Choose healthy looking, whole adult crickets of both genders,
or slightly more females than males. Crickets are adult and
ready to breed once they have developed their wings. The
male cricket rubs his wings together to make the familiar
cricket chirp to attract a female, and the male will have
two "spears" jutting at angles from his hind end. Females
are larger than the males and have one long spear-shaped
ovipositor extending from the rear of the abdomen, which is
used to deposit the eggs into the soil.
Once everything is set up and your adult male and female
crickets have been added to the cage, watch for singing and
egg laying. The eggs will be white and about the size of
this - hyphen. After a few days of breeding and egg laying,
remove the breeding box from the adult cage and replace it
with a fresh box of clean soil or moss for the next batch of
babies.
Depending on the size of your cricket breeding operation,
either take the breeding box and put it into a safe, warm
place that stays between eighty-six and ninety degrees
Fahrenheit (thirty to thirty-two Celsius), such as on top of
a heating pad inside a closed cardboard box so the newly
hatched tiny crickets won't escape, or into your cricket
incubator. The "pinhead sized" (about the size of the egg
they came from) baby crickets will start to hatch about two
weeks after the eggs are laid.
To make your own cricket incubator, get a small Styrofoam
cooler or other insulated container into which you can cut a
hole for a six watt nightlight. Cut the hole for the light
high on one side of the box. Mount the nightlight through
the hole you have cut, and tape it very securely, both to
stop baby crickets from escaping and to prevent the light's
shifting and burning the box.
Tape a thermometer to the inside wall of the box so you can
monitor the temperature, and make a few very small holes in
the top and glue screening over them, for ventilation and
temperature control. Test your incubator before the breeding
box is added for the first time, and if the temperature
stays too high, make more air holes. If it stays too low,
tape over some of the holes you made.
Once your breeding box has plenty of eggs, place it into a
small plastic bucket or box (to make it easier to get the
baby crickets out of the incubator and into their growing
cage) and put it all into the incubator. Cover the breeding
box, but leave an opening so the new hatchlings can get out
and you can collect them, and so and air can get in. (Note:
Some cricket breeders also put clear plastic tape around the
inside top of their cages to help keep the crickets from
climbing out while they are being fed and watered.)
At the proper temperature you should see hatchlings in
twelve to fifteen days, maybe a bit longer if the
temperatures are on the low side.
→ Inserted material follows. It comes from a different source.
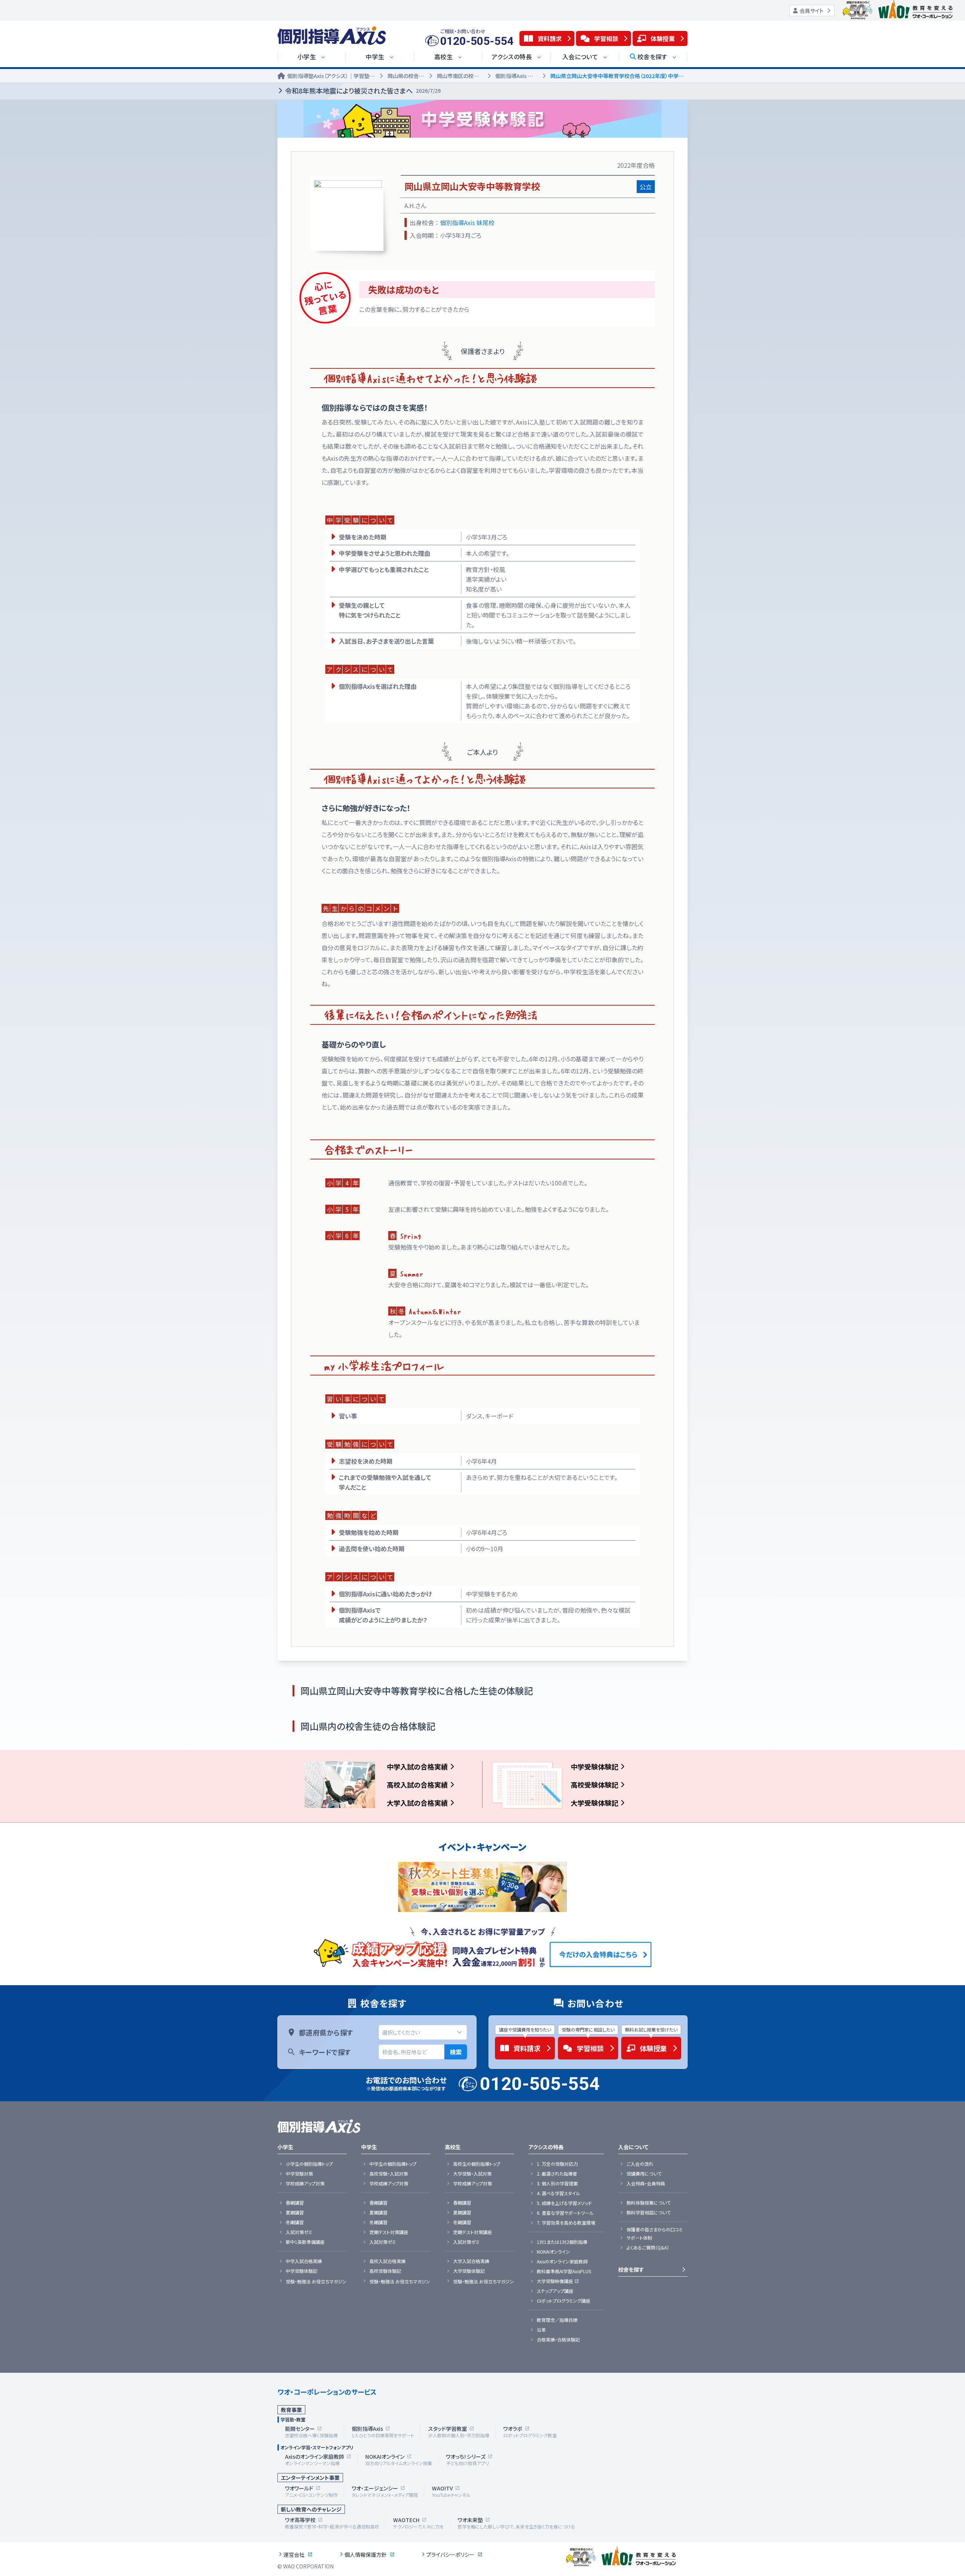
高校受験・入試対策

In the last week, add a
jar lid with a damp cotton ball and another with a little
food so the new babies can eat. Once no more babies are
hatching, remove the breeding box, throw away the soil, wash
and dry it, refill, and swap it for the current breeding box
and repeat.
Your baby crickets, if not fed to your pets, will need their
own growing cage separate from the adult cricket cage so
that the adult crickets won't eat them. Set the baby cage up
just like you did for the adults, and give them plenty of
food and unchlorinated water soaked into a sponge or cotton
to keep them from drowning in it. Keep their cage very clean
so you don't lose them to mold or bacteria.
Check your incubator every day to feed and water, move
hatched babies to the rearing cage, and to make sure that
the breeding box material stays slightly moist and doesn't
mold. The same advice holds for the rearing and the adult
cages, check them daily.
At the recommended temperature, your crickets will grow
quickly. In thirty-five to fifty days you should have many
adult crickets. Be sure to save some of the new crickets to
replace your breeding stock as they die.